Someone recently asked how to take a bunch of numbers from STDIN and then break them down into distribution buckets. This is simple enough that it should be do-able in awk.
Here's a simple script that will generate 100 random numbers. Bucketize them to the nearest multiple of 10, print based on # of items in bucket:
while true ; do echo $[ 1 + $[ RANDOM % 100 ]] ; done | head -100 | awk '{ bucket = int(($1 + 5) / 10) * 10 ; arr[bucket]++} END { for (i in arr) {print i, arr[i] }}' | sort -k2n,2 -k1n,1
Many people don't know that in bash, a single quote can go over multiple lines. This makes it very easy to put a little bit of awk right in the middle of your code, eliminating the need for a second file that contains the awk code itself. Since you can put newlines anywhere, you can make it very readable:
#!/bin/bash
while true ; do
echo $[ 1 + $[ RANDOM % 100 ]]
done | head -100 | \
awk '
{
bucket = int(($1 + 5) / 10) * 10 ;
arr[bucket]++
}
END {
for (i in arr) {
print i, arr[i]
}
}
' | sort -k2n,2 -k1n,1
If you want to sort by the buckets, change the sort to sort -k1n,1 -k2n,2
If you want to be a little more fancy, separate out the bucket function into a separate function. What? awk can do functions? Sure it can. You can also import values from the environment using the -v
flag.
#!/bin/bash
# Bucketize stdin to nearest multiple of argv[1], or 10 if no args given.

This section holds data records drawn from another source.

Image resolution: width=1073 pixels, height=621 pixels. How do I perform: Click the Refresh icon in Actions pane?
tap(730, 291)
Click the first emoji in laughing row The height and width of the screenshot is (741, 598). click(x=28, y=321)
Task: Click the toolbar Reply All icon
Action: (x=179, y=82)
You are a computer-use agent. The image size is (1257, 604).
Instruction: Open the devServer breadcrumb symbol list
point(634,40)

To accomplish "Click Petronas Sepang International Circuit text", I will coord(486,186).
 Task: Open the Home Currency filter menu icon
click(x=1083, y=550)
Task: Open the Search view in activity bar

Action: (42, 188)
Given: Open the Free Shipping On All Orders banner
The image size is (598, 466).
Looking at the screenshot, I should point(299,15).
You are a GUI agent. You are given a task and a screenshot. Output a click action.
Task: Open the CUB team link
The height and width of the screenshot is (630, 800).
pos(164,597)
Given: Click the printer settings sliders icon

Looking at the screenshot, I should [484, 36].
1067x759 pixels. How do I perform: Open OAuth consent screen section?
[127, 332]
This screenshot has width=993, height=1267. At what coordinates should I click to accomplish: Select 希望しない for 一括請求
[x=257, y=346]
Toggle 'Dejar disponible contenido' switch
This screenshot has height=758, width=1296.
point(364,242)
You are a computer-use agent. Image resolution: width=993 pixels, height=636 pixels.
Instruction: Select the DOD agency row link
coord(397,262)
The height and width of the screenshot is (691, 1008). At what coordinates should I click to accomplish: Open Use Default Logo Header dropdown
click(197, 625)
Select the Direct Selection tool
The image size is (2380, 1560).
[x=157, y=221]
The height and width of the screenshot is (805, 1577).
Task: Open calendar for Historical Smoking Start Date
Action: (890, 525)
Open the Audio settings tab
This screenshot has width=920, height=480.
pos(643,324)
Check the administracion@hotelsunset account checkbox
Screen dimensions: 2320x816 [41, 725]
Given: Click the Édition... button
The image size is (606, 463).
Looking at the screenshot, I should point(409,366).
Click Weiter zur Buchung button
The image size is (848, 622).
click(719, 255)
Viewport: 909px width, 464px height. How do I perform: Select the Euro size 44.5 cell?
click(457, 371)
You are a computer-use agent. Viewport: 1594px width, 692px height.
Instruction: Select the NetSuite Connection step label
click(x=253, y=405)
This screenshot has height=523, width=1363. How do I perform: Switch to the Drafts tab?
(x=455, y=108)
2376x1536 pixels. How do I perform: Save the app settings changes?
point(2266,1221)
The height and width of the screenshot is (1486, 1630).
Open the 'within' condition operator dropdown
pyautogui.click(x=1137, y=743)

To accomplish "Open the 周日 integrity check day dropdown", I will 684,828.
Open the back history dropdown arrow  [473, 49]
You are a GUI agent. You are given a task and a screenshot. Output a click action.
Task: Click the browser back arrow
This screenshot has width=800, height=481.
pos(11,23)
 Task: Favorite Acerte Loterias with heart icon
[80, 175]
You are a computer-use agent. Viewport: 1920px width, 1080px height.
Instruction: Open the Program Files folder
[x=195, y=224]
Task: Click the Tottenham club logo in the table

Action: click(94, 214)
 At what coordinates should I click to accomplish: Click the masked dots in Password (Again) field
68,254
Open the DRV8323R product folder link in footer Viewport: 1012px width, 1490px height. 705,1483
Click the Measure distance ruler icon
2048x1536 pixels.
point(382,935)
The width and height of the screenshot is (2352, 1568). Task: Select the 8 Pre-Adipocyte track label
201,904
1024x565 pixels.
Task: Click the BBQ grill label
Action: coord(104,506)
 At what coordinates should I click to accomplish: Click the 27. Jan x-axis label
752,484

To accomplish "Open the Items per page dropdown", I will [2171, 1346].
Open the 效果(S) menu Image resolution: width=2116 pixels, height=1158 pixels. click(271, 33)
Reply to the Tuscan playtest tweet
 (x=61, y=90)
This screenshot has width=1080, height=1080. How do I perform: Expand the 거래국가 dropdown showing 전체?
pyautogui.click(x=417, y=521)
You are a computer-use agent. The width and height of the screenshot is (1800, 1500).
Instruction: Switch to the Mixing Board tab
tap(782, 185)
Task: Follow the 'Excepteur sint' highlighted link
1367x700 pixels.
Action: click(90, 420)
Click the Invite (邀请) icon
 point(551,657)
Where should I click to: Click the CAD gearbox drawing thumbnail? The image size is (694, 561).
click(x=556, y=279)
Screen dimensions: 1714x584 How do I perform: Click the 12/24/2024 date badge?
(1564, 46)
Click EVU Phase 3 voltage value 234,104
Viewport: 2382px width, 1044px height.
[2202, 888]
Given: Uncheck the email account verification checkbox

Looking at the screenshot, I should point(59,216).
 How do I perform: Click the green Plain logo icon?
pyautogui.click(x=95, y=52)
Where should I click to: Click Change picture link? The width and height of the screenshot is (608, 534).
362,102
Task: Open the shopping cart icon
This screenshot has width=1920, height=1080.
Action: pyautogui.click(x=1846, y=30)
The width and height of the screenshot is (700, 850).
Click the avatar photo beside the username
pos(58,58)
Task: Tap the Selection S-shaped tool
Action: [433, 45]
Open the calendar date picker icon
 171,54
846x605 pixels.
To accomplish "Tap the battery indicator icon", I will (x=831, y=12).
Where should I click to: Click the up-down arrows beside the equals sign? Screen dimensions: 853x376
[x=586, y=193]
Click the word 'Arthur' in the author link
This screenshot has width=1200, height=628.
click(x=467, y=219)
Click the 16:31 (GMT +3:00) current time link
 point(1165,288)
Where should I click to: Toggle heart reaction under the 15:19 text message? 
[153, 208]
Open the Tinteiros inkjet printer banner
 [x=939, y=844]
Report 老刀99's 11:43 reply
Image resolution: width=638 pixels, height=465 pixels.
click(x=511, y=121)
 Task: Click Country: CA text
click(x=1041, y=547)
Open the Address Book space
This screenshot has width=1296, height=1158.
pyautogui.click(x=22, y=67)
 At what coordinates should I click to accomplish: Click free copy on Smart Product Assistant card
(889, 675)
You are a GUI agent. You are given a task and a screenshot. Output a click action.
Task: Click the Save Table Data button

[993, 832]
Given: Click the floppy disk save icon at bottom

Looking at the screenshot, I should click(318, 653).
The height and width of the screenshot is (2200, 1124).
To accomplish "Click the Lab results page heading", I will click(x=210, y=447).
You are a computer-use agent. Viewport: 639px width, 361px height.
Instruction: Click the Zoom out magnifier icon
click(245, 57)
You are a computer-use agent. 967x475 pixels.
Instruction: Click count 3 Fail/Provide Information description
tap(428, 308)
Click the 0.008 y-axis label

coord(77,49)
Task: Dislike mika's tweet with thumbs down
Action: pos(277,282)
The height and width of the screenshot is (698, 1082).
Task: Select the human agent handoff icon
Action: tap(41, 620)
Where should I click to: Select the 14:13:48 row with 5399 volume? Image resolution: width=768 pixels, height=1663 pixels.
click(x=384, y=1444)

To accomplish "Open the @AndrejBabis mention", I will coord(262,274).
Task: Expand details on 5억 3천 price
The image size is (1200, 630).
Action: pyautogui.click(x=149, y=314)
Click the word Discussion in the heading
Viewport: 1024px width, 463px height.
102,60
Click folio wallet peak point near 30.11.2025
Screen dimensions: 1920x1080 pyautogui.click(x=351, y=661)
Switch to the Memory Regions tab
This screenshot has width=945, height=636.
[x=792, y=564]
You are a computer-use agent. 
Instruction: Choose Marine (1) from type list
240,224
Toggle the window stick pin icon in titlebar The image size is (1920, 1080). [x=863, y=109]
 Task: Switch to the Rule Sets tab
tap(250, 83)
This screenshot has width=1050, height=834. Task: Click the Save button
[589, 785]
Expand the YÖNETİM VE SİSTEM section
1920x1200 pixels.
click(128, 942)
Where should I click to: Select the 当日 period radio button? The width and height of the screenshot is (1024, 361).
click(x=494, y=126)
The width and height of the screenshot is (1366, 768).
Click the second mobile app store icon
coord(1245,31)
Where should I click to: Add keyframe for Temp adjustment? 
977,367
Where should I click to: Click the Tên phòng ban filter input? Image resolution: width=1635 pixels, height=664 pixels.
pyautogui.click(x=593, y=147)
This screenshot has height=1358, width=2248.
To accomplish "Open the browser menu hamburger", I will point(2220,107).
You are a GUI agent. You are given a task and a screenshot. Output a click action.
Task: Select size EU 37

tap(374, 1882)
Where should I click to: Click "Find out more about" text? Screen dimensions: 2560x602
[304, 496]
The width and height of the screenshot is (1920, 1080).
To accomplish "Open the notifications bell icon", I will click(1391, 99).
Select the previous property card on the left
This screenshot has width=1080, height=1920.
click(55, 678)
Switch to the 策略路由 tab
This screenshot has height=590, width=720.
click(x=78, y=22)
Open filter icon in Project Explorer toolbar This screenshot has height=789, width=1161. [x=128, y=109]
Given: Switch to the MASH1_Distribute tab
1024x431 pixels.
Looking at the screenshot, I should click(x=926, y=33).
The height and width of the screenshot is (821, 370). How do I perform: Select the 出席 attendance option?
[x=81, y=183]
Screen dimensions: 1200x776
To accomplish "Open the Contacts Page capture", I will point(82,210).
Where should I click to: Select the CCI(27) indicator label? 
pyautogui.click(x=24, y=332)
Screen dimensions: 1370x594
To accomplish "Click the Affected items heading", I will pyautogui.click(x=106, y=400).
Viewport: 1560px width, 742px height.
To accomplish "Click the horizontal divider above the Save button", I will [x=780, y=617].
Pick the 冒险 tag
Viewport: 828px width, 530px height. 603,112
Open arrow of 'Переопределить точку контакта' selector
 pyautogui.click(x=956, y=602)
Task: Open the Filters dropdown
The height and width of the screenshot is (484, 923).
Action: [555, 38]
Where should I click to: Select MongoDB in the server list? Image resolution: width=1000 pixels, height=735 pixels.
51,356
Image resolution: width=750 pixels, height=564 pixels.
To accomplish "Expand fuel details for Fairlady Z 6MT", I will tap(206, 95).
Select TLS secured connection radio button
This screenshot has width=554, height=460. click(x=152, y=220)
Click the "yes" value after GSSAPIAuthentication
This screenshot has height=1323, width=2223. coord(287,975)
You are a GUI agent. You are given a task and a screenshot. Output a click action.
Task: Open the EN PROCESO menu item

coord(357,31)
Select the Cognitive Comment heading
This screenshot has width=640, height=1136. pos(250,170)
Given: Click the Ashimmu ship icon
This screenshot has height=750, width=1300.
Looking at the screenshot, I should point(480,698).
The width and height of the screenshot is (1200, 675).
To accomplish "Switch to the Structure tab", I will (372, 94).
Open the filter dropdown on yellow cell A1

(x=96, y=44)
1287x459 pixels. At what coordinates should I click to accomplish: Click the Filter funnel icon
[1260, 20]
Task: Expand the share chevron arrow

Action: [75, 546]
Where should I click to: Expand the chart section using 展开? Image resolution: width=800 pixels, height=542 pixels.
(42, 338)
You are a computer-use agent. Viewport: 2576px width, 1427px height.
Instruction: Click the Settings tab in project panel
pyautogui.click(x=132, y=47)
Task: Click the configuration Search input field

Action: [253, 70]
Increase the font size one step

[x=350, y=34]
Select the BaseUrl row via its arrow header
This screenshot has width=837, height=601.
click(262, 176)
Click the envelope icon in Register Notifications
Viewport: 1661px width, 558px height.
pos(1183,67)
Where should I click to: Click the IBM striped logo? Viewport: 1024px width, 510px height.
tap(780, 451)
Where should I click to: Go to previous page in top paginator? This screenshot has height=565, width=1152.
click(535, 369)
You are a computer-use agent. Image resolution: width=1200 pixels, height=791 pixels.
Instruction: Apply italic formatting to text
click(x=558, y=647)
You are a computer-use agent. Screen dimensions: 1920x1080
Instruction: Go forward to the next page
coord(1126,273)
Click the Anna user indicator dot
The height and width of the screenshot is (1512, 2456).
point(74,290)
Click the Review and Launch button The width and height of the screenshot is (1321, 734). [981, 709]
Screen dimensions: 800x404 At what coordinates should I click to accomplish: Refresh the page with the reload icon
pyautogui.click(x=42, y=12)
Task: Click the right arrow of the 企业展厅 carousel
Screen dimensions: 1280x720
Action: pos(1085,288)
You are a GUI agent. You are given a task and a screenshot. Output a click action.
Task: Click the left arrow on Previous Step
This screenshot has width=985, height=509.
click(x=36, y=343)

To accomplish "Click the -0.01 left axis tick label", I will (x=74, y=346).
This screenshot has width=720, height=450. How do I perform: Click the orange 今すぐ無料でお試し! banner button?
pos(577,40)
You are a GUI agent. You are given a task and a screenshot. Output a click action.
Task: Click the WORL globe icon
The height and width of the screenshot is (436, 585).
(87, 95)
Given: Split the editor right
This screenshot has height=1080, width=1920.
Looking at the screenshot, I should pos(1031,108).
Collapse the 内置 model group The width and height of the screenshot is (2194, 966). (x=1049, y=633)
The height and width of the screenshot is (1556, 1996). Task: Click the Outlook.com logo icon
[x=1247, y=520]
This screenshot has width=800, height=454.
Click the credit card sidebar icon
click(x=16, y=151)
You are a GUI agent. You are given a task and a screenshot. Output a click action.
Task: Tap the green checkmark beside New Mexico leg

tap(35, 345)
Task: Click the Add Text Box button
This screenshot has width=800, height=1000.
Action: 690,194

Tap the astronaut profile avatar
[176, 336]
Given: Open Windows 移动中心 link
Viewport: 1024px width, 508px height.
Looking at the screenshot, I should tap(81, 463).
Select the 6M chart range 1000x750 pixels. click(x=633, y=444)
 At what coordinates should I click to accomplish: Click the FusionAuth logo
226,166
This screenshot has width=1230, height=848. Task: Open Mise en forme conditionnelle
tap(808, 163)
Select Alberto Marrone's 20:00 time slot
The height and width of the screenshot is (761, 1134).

# "nearest" means 0..4.999 -> 0, 5..14.999 -> 10, etc.
# Usage:
# while true ; do echo $[ 1 + $[ RANDOM % 100 ]]; done | head -99 | bucket.sh 8
awk -v multiple="${1:-10}" '
function bucketize(a) {
# Round to the nearest multiple of "multiple"
# (nearest... i.e. may round up or down)
return int((a + (multiple/2)) / multiple) * multiple;
}
# All lines get bucketized.
{ arr[bucketize($1)]++ }
# When done, output the array.
END {
for (i in arr) {
print i, arr[i]
}
}
' | sort -k2n,2 -k1n,1
I generally use Python for scripting but for something this short, awk makes sense. Sadly using awk has become a lost art.